Classic French Toast
French Toast, known as 'pain perdu' (lost bread) in France, is a beloved breakfast and brunch staple with culinary roots stretching back to the Roman Empire. This simple yet elegant dish transforms day-old bread into a sweet, custardy delight by soaking it in an egg and milk mixture, then pan-frying until golden brown.
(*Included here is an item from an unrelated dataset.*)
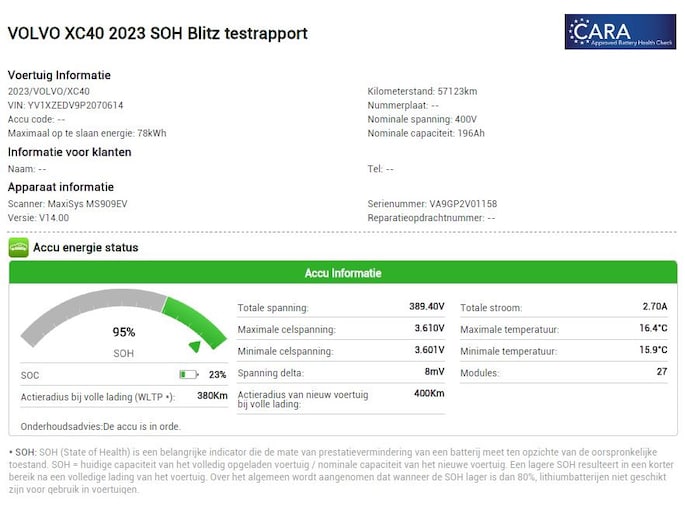Click the Apparaat informatie heading
This screenshot has height=513, width=685.
point(61,187)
It exemplifies resourceful cooking, traditionally served with maple syrup, fresh fruit, or a dusting of powdered sugar, making it a timeless comfort food.
Ingredients
- 8 slices Day-old bread (brioche, challah, or thick-cut white bread)
- 4 Large eggs
- 1 cup Whole milk
- 0.25 cup Heavy cream (optional, for richness)
- 2 tbsp Granulated sugar
- 1 tsp Vanilla extract
- 0.5 tsp Ground cinnamon
- 0.25 tsp Ground nutmeg (optional)
- 1 Pinch of salt
- 2 tbsp Unsalted butter (for frying)
- 1 serving Maple syrup (for serving)
- 1 serving Powdered sugar (for dusting)
- 1 serving Fresh berries (for garnish)
Instructions
- 1
In a shallow dish or pie plate, whisk together the eggs, whole milk, heavy cream (if using), granulated sugar, vanilla extract, ground cinnamon, ground nutmeg (if using), and a pinch of salt until well combined and slightly frothy.
- 2
Place a large non-stick skillet or griddle over medium heat and add about 1 tablespoon of butter, allowing it to melt and coat the surface.
- 3
Dip one slice of bread into the egg mixture, ensuring both sides are thoroughly coated but not overly soggy. Let any excess drip off.
- 4
Carefully place the coated bread slice onto the hot skillet. Cook for 2-4 minutes per side, or until golden brown and cooked through.
- 5
Remove the cooked French toast from the skillet and transfer to a wire rack or a plate. If cooking in batches, you can keep the cooked slices warm in a low oven (around 200°F/95°C).
- 6
Add remaining butter to the skillet as needed and repeat the dipping and cooking process with the remaining bread slices.
- 7
Serve the warm French toast immediately. Dust generously with powdered sugar, drizzle with maple syrup, and garnish with fresh berries or your favorite toppings.
Chef's Tips
- •Using day-old or slightly stale bread works best as it absorbs the custard mixture more effectively without falling apart.
- •Do not overcrowd the pan; cook French toast in batches to ensure even browning and proper cooking.
- •Experiment with toppings! Beyond maple syrup and berries, try whipped cream, sliced bananas, chocolate sauce, or a sprinkle of toasted nuts.